If you take a quick look at Jesus’ ministry, and add up all the parables and metaphors He used, I think you’ll find he likes a good object lesson too.
In January 2014 I moved to Sweden and found myself stuck in a winter unlike any I’d ever experienced. Beyond being incredibly cold, we only had gray daylight from 9am-4pm. It’s hard to know how impactful the sun is until you don’t see if for 2 months straight.
Though I’d previously read passages that described Christ as the light of the world, and our sin as the deepest darkness, those passages took on a new meaning when I looked at the physical darkness around me. And when the physical darkness mirrored a spiritual darkness, the words of John 1 carried me forward.
“The light shines in the darkness, and the darkness has not overcome it.” – John 1:5
Christ has always been light, and the darkness has not and will not overcome Him, but as I biked home in darkness in the early afternoon, the promise that God was bigger than something that felt so oppressive felt all the more real. I needed sunlight, and through that need I more fully saw my need for God’s light in my life.

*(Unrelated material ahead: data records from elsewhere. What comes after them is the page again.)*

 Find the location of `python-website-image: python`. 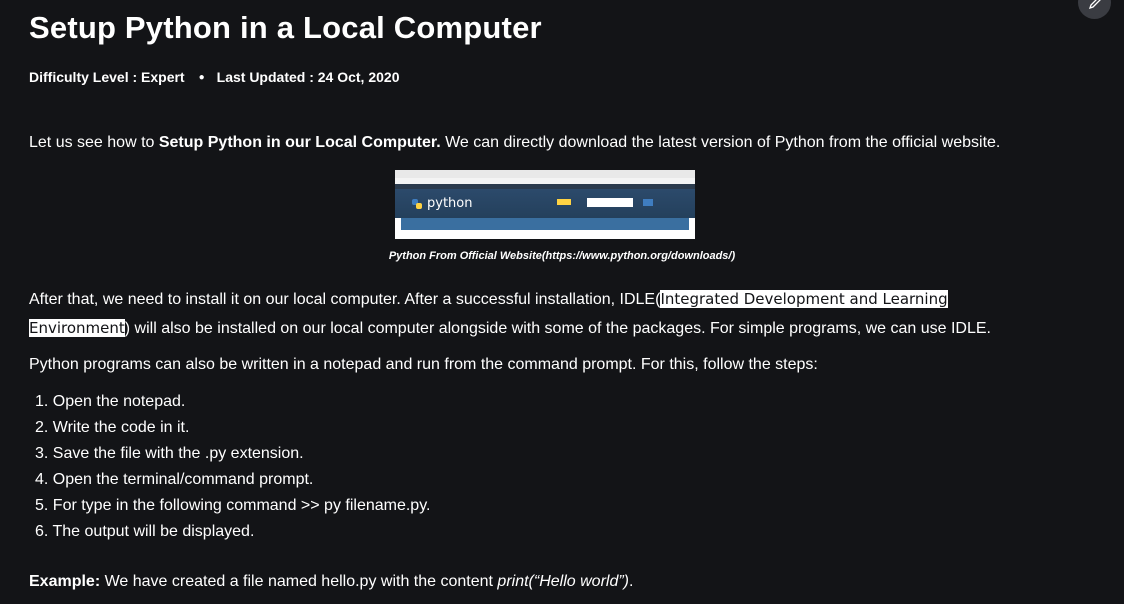

python-website-image: python is located at coordinates (545, 204).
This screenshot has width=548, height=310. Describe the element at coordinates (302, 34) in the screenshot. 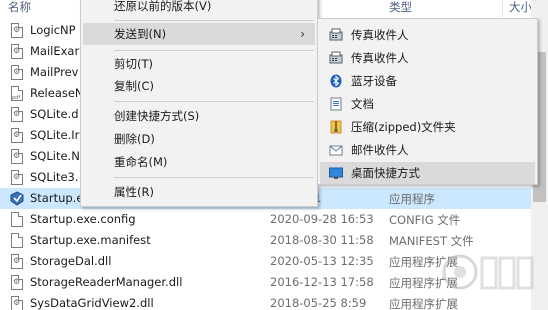

I see `submenu-arrow-icon: ›` at that location.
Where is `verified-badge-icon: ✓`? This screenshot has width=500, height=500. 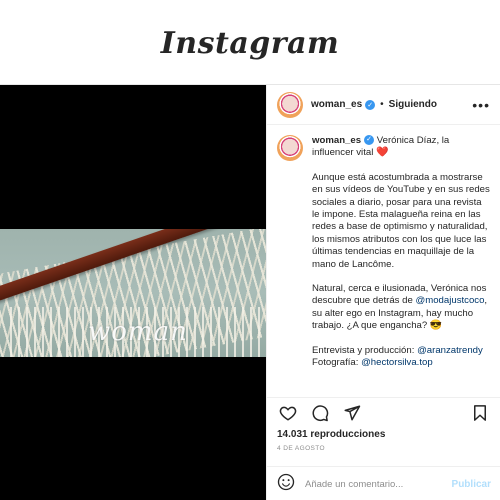
verified-badge-icon: ✓ is located at coordinates (370, 104).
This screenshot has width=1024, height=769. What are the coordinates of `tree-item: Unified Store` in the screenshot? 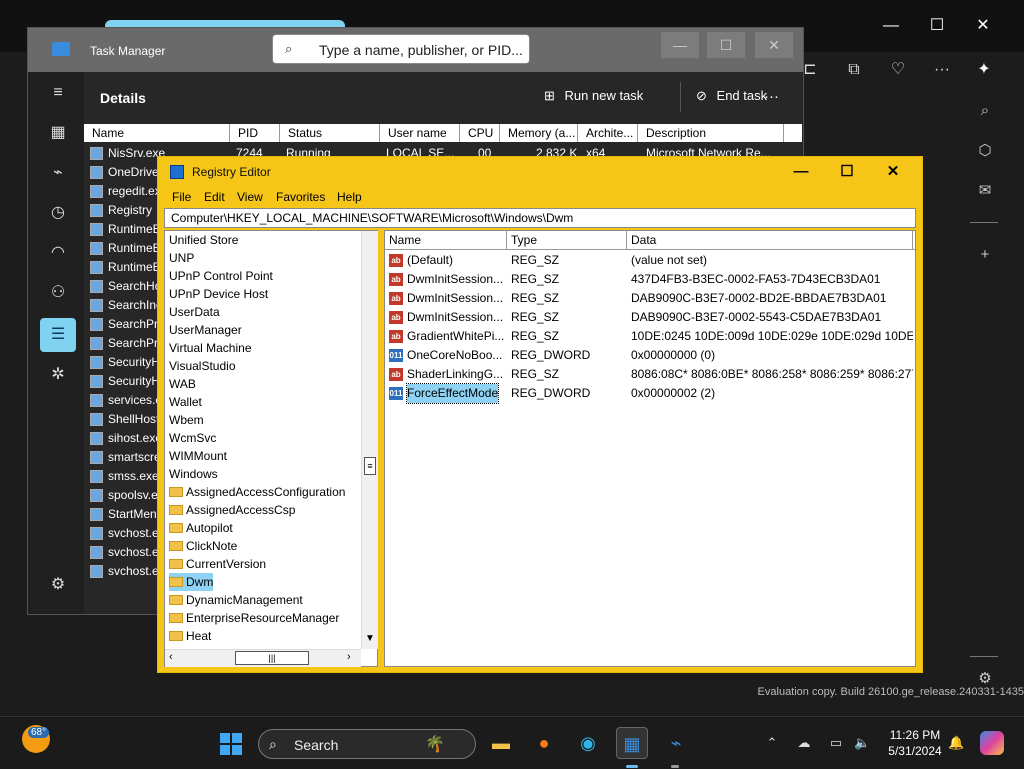 It's located at (204, 240).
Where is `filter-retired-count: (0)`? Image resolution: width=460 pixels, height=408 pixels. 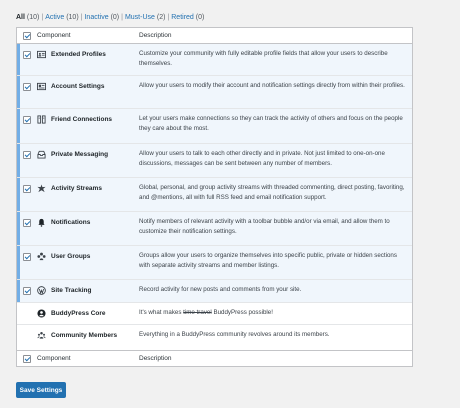
filter-retired-count: (0) is located at coordinates (200, 18).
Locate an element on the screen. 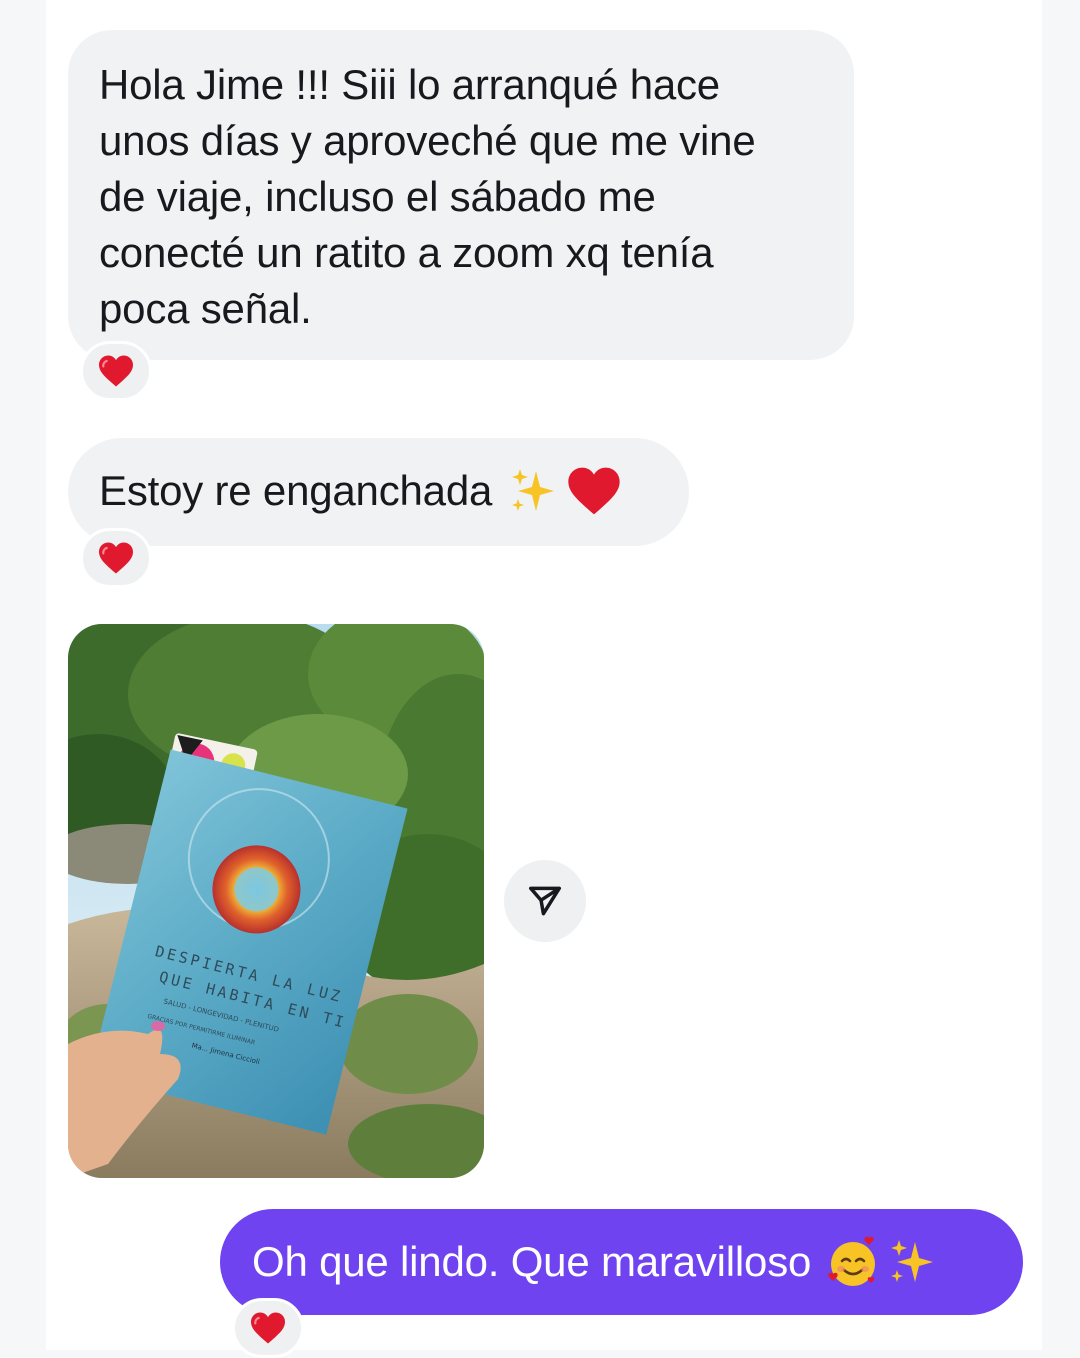 Image resolution: width=1080 pixels, height=1358 pixels. share-arrow-icon is located at coordinates (545, 901).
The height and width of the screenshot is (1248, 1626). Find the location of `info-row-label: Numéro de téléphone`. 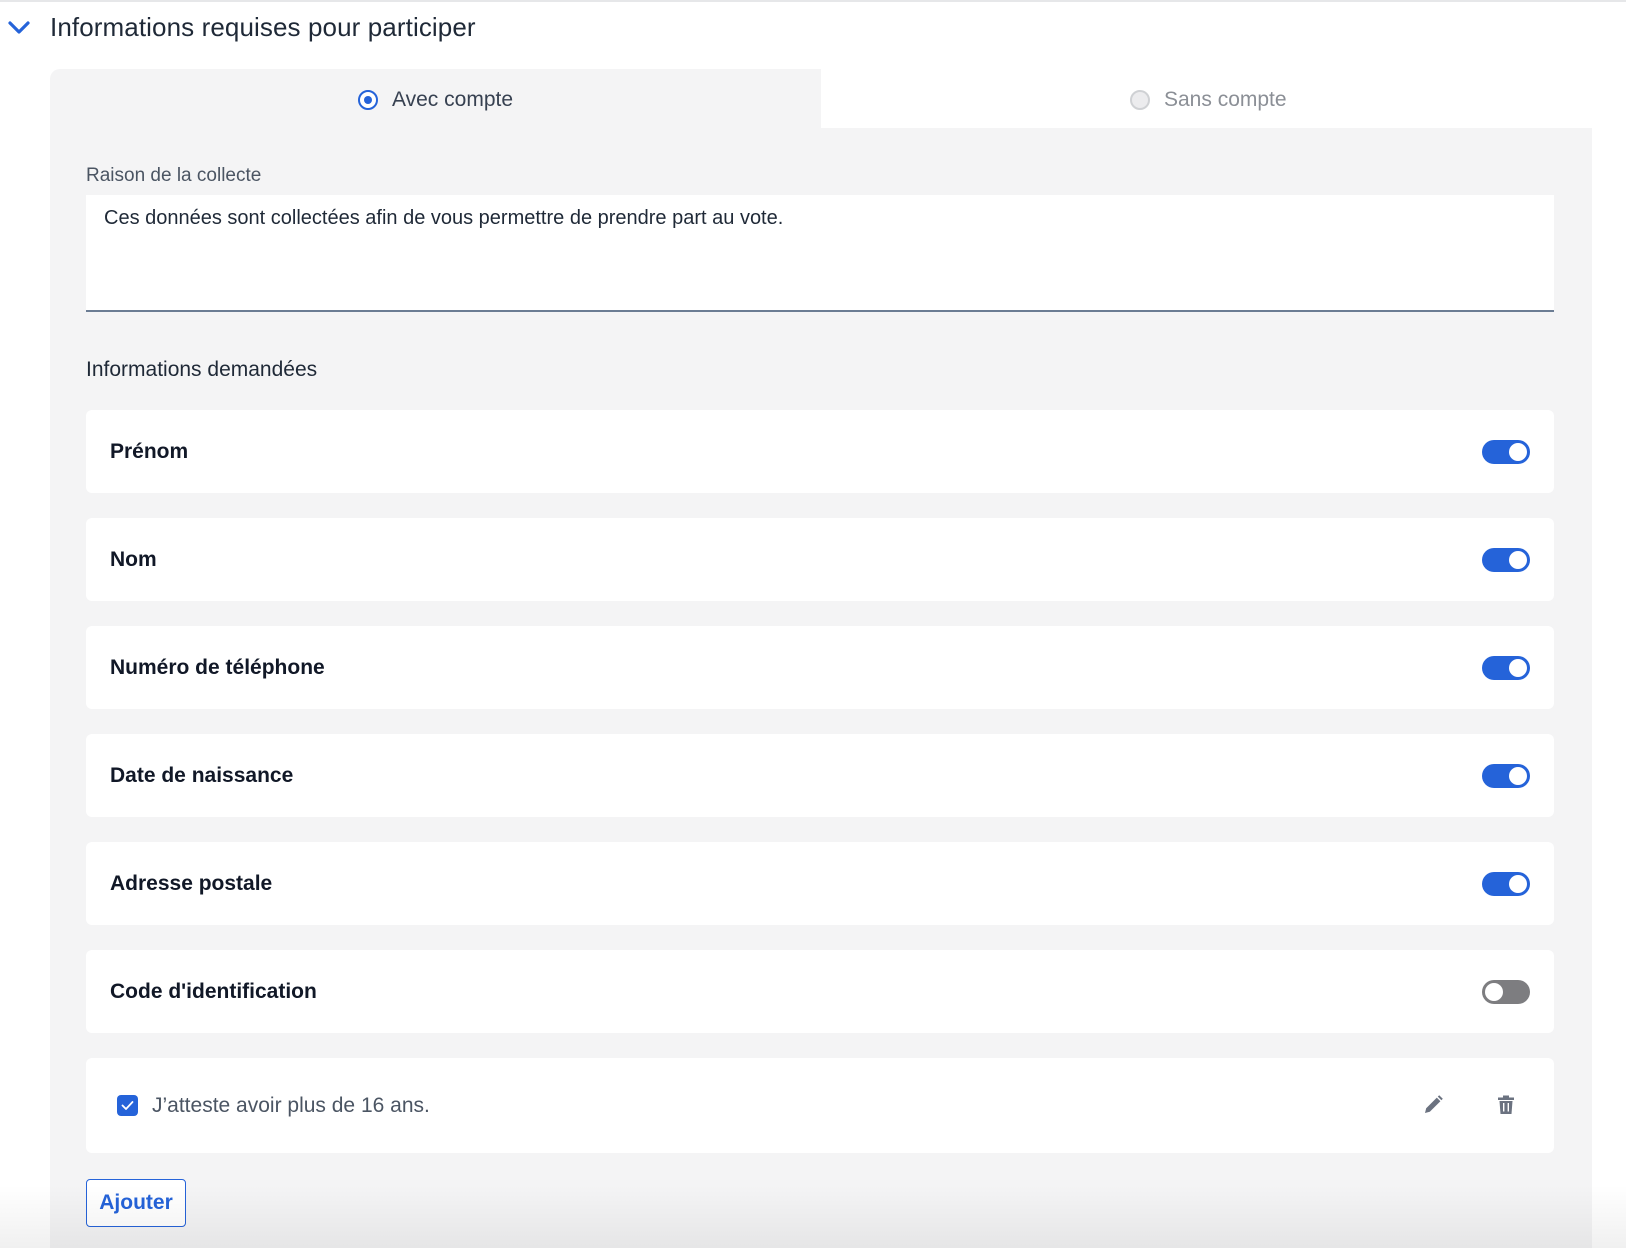

info-row-label: Numéro de téléphone is located at coordinates (218, 668).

When I moved to Australia a few weeks ago, I tried to keep my eyes open for how God might be using the world around me to teach me about His character. My dad and I trekked 75 miles across Brisbane over the course of the week, checking out potential apartments, and I learned a thing or two about heat.
As we walked around, Psalm 42 came to mind. As the deer pants for streams of water, so my soul pants for you, my God.
I don’t mean for that to sound flippant. While I was incredibly thirsty all week, I was in a place where water was readily accessible, which is a privilege. But I was experiencing thirst in a way I hadn’t ever before, and in the same way I felt my soul thirst for God amidst the fear of settling into a new place.
When it was hot and I was tired and grumpy, a big cold glass of water felt magical. And in John 7:37-39, Jesus declares that He is living water that will never run dry. Being in a new country, and feeling quite alone, having a physical reminder of how refreshing the Gospel is for the soul was a great encouragement.
Perhaps it’s a cheesy exercise, but if God promises to reveal Himself through His creation, then I want to see it. As Paul says in Romans 1:19-20, we are all without excuse, because God’s invisible attributes are revealed in the things He has made. Of course, what we see in creation should push to us to seek out where God has revealed Himself even more clearly – in His Word.
I’d encourage you take a look at your circumstances, both physical and spiritual, to see how God might be speaking. Pray that God would reveal His character to you through the world around you as you seek His truth in Scripture. Oftentimes it can feel heard to hear God, but I also know that creation screams out His glory, and we only have to look out for it.